#### EXTRACTED TEXT
____________________

A Few Charms (Banner)

A Few Charms (Banner)

Sunday, 7 September 2014

Do I really deserve to be happy and healthy?

What do I NEED?
What do I WANT?
What do I DESERVE?

I don't know!

It's hard to answer the first two questions if you get stuck on the third question. Especially if your answer is "I am not deserving."

When I began my recovery from my eating disorder my goal was to be symptom-free. That is, no bingeing, purging, or restricting. And my rewards were Pandora charms. After three months of recovery I rewarded myself with this Lucerne dangle. As I shared back in July in my first post about this charm, the Lucerne flower - the "healing flower" - is thought to help rebuild the body after a serious or prolonged illness and is a symbol of life, health and healing.

On my Lucerne charm I had two words engraved on the two parts of the dangle. The first word was "Healthy" and the second "Happy." Because I had come to realize in those first three months that I needed to be reminded that "I DESERVE to be Healthy and Happy." It's been over two years since I put that charm on my "Lucerne Recovery" bracelet, but still, I'm not sure I really believe that. That I deserve to be healthy and happy.
On the left is Pandora's symbol for the Lucerne. On the right you can see the back of the dangle and how well it resembles the actual Lucerne flower on the top.

____________________

(Stored data)
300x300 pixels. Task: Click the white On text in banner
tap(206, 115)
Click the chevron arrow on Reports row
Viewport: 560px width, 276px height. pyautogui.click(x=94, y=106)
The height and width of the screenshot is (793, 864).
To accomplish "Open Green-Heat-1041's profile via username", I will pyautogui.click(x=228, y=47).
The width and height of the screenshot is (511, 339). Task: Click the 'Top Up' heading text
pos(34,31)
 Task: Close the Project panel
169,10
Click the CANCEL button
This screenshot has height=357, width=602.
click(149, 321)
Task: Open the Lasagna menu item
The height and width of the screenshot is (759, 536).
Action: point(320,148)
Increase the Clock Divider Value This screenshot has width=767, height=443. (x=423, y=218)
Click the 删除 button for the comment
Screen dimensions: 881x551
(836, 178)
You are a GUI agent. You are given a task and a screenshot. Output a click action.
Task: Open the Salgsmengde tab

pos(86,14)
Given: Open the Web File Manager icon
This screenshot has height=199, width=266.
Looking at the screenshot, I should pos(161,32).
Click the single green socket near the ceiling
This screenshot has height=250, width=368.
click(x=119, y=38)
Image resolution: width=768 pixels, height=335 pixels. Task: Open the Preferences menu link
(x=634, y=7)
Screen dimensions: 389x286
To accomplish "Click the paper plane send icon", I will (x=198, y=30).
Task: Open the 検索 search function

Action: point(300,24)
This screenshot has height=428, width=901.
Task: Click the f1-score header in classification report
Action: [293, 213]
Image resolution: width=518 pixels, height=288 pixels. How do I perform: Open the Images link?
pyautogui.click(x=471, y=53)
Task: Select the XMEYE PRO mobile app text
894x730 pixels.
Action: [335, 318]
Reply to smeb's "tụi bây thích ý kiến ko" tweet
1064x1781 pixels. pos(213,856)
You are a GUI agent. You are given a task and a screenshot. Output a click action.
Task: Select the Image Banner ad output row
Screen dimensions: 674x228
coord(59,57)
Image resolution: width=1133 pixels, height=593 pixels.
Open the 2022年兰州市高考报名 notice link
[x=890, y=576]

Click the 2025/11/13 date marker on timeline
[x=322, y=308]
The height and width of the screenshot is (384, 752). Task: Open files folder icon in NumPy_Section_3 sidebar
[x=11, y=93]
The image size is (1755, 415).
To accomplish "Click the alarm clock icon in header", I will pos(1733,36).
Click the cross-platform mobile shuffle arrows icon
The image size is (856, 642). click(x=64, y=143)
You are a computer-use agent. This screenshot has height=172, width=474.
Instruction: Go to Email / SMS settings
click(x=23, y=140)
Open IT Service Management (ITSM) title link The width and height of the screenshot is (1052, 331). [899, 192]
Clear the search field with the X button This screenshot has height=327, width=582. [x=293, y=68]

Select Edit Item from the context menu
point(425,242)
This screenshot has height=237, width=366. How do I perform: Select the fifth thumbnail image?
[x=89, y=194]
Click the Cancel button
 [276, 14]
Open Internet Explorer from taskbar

____________________

#### WORK REQUEST
Print the passage of the blog post from "Sunday, 7 September" to "health and healing." word for word.

#### EXERCISE RESPONSE
Sunday, 7 September 2014

Do I really deserve to be happy and healthy?

What do I NEED?
What do I WANT?
What do I DESERVE?

I don't know!

It's hard to answer the first two questions if you get stuck on the third question. Especially if your answer is "I am not deserving."

When I began my recovery from my eating disorder my goal was to be symptom-free. That is, no bingeing, purging, or restricting. And my rewards were Pandora charms. After three months of recovery I rewarded myself with this Lucerne dangle. As I shared back in July in my first post about this charm, the Lucerne flower - the "healing flower" - is thought to help rebuild the body after a serious or prolonged illness and is a symbol of life, health and healing.